Medicare Advantage plans are offered through private insurers, so the costs associated with them can vary significantly. Some companies offer zero-premium plans, which do not have a monthly fee. However, these plans still come with some out-of-pocket expenses, such as co-pays and deductibles. People who have a zero-premium plan also generally have to pay their own Medicare Part B premium.
Medicare Advantage plans are an optional alternative to Original Medicare. These plans are offered by private health insurance companies and often come with additional coverage not offered by Original Medicare, such as vision, dental and prescription drug coverage. The downside is that they typically only cover services provided by in-network doctors, while Original Medicare can be used at any hospital or provider in the United States that accepts Medicare. Some may also have additional restrictions, such as requiring a referral from a primary care physician for some types of services.
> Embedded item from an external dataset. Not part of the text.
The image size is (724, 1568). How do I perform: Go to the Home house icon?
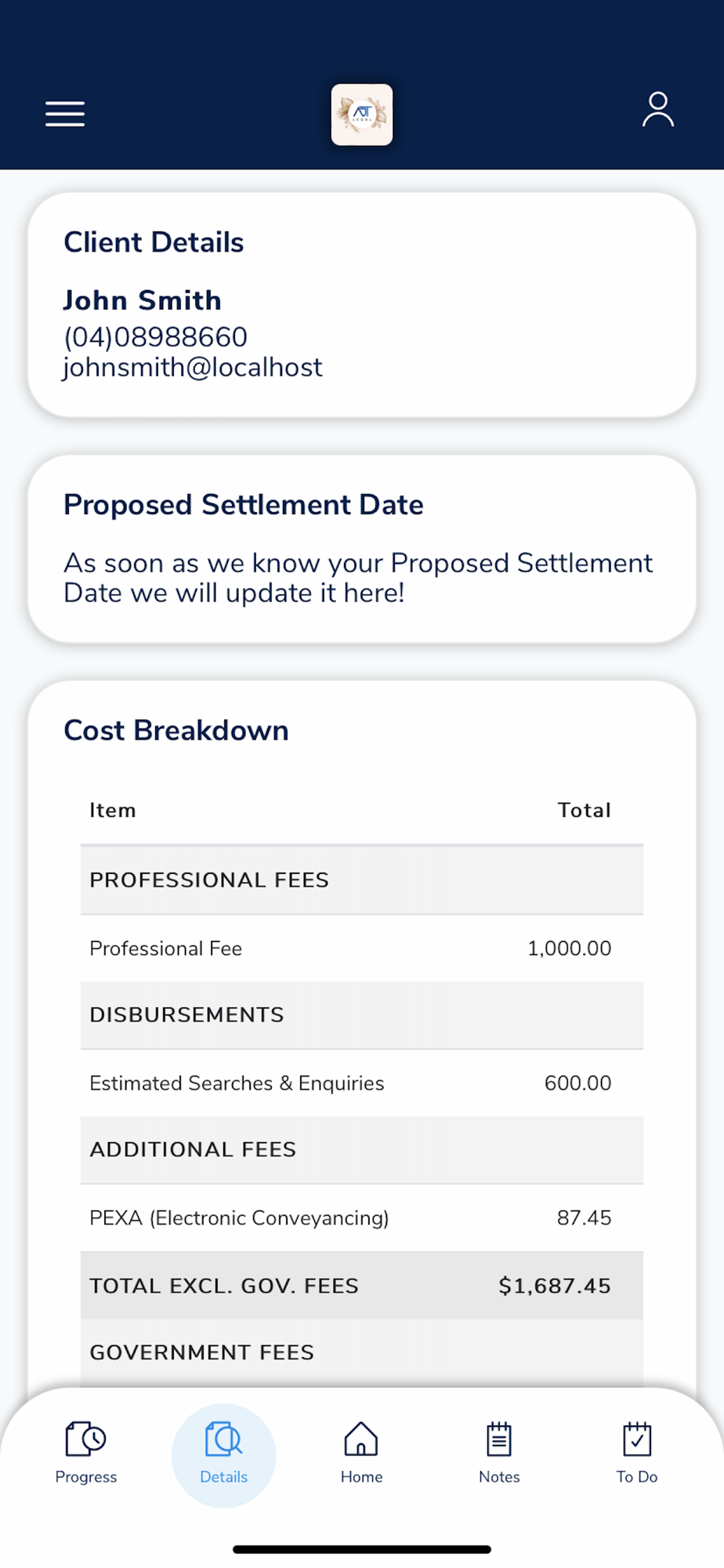(x=361, y=1439)
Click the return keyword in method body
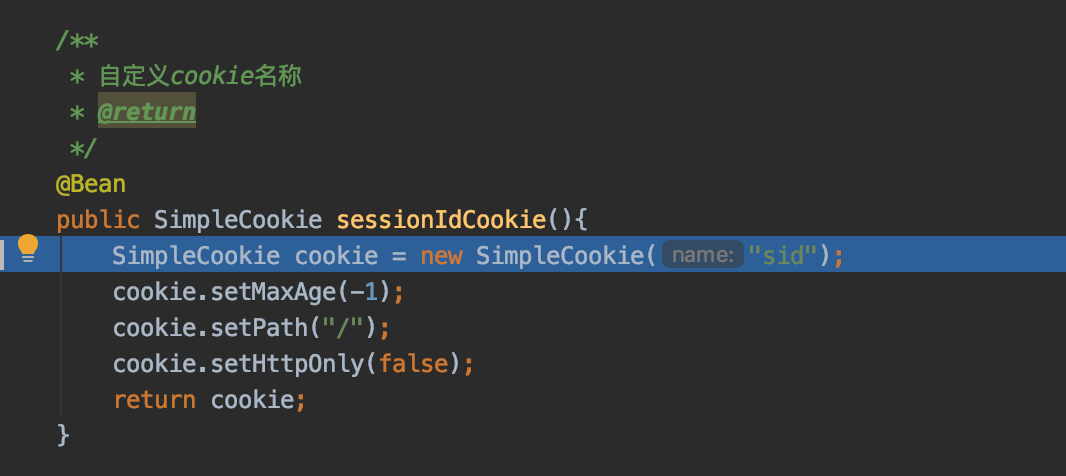1066x476 pixels. pyautogui.click(x=154, y=400)
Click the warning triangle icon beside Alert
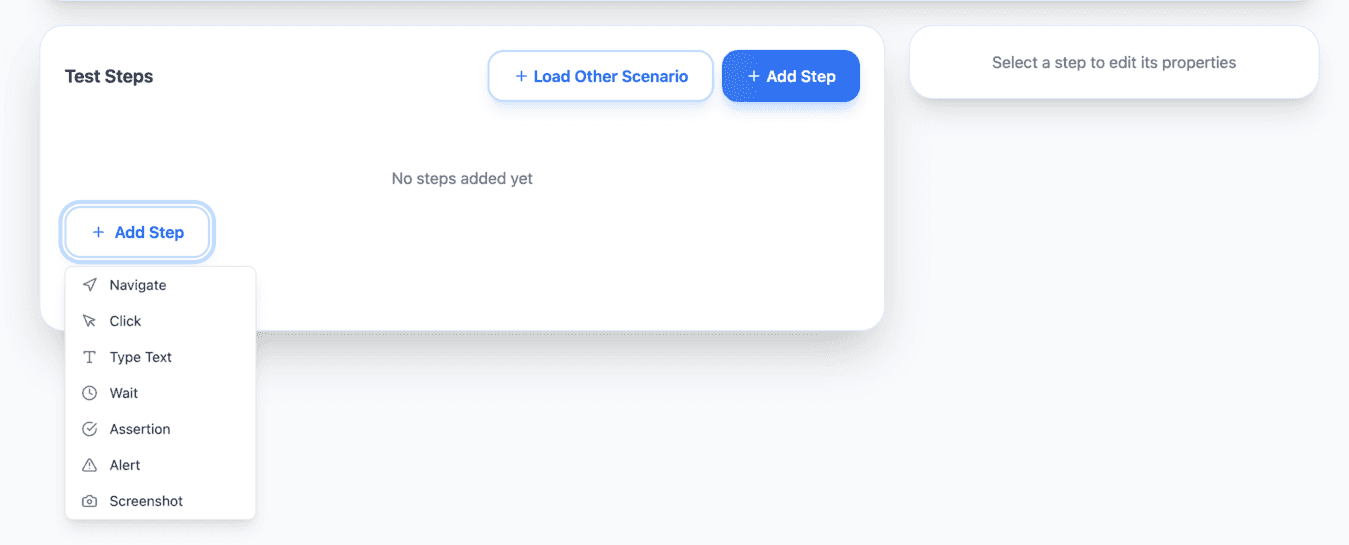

Whether Medicare Advantage plans are less expensive than Original Medicare depends on many factors. Original Medicare typically only covers about 80% of most health care and hospital services, so it can be more affordable for seniors who are generally healthy. However, basic Medicare does not offer prescription drug coverage, so seniors who need expensive medications also need to purchase Medicare Part D coverage. There is no out-of-pocket maximum for Original Medicare, which means seniors who have expensive medical needs may wind up paying significant amounts of money if they don’t purchase additional Medigap insurance.
Medicare Advantage plans also come with out-of-pocket expenses, but there is a cap on how much seniors can be expected to pay in a calendar year. This can make them a more affordable choice for seniors who need regular medical care or specialized treatment. Zero-premium plans can also help cut down on overall costs to consumers, especially if the plan includes supplemental coverage not offered by Original Medicare.
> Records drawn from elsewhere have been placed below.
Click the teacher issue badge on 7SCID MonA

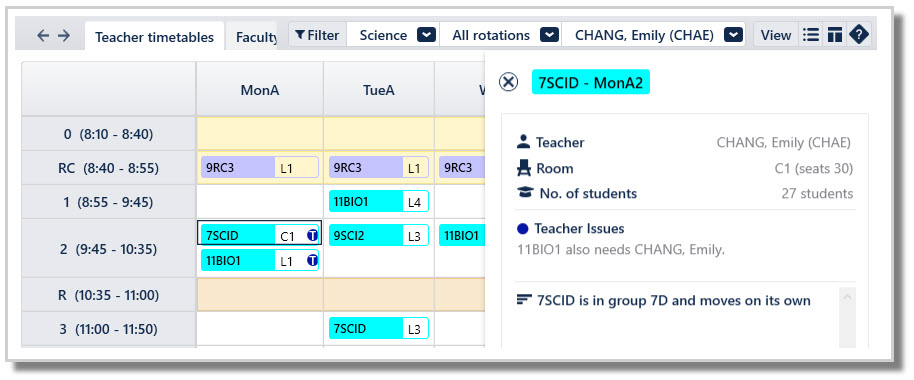pyautogui.click(x=312, y=236)
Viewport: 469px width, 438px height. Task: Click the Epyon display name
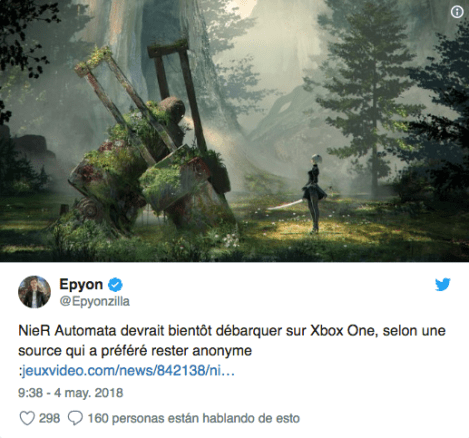pos(81,284)
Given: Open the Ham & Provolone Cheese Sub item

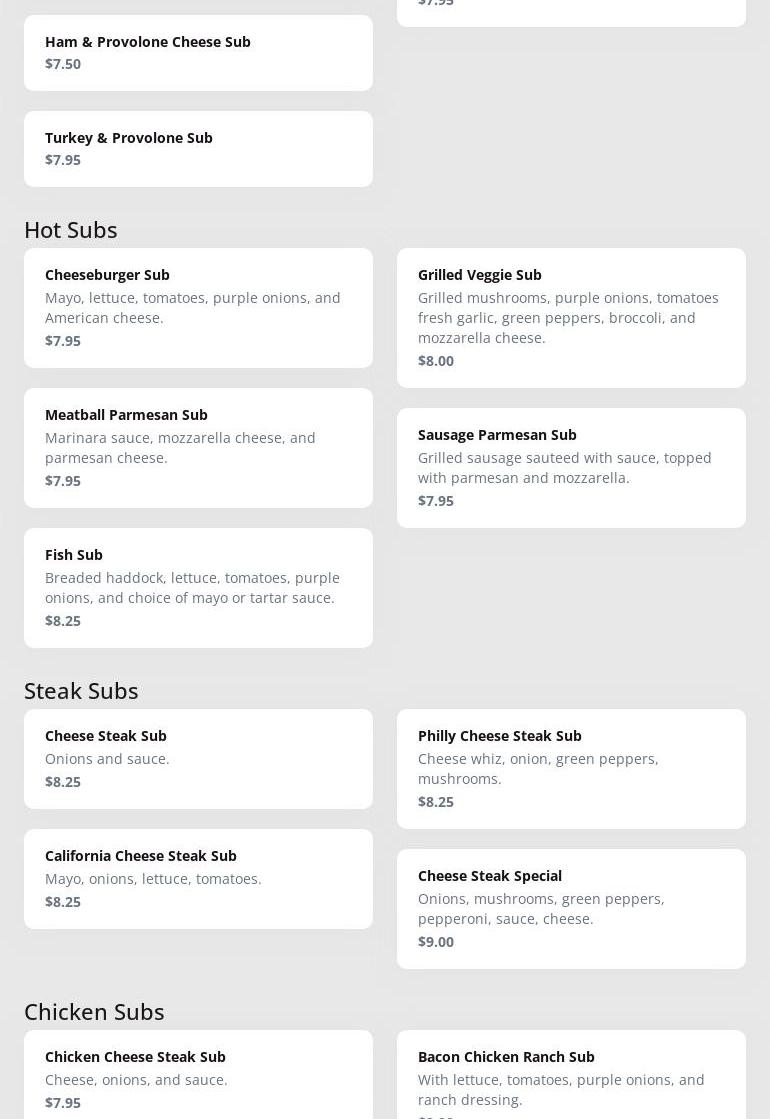Looking at the screenshot, I should coord(198,53).
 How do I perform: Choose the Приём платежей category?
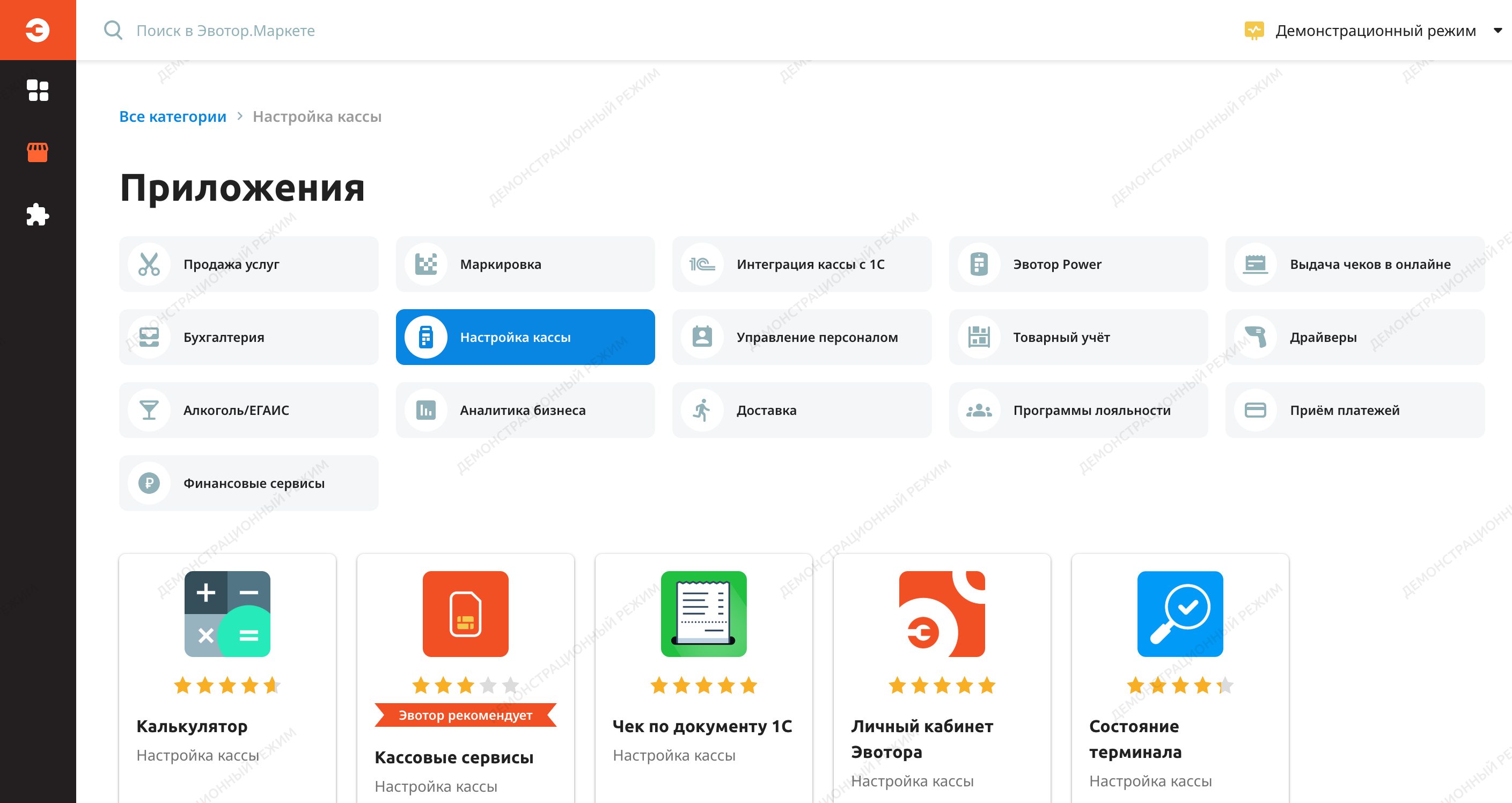(1355, 410)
Seniors who choose Original Medicare or a Medicare Advantage plan are not locked into that choice forever. If they decide that a different plan fits their budget and needs better, they can add or drop a Medicare Advantage plan. Seniors can also switch to different Medicare Advantage plans.
For the most part, this can only be done during the general enrollment period, which lasts from October 15 to December 7 each year. Certain qualifying life events may allow seniors to switch or change their Medicare plans at other times as well.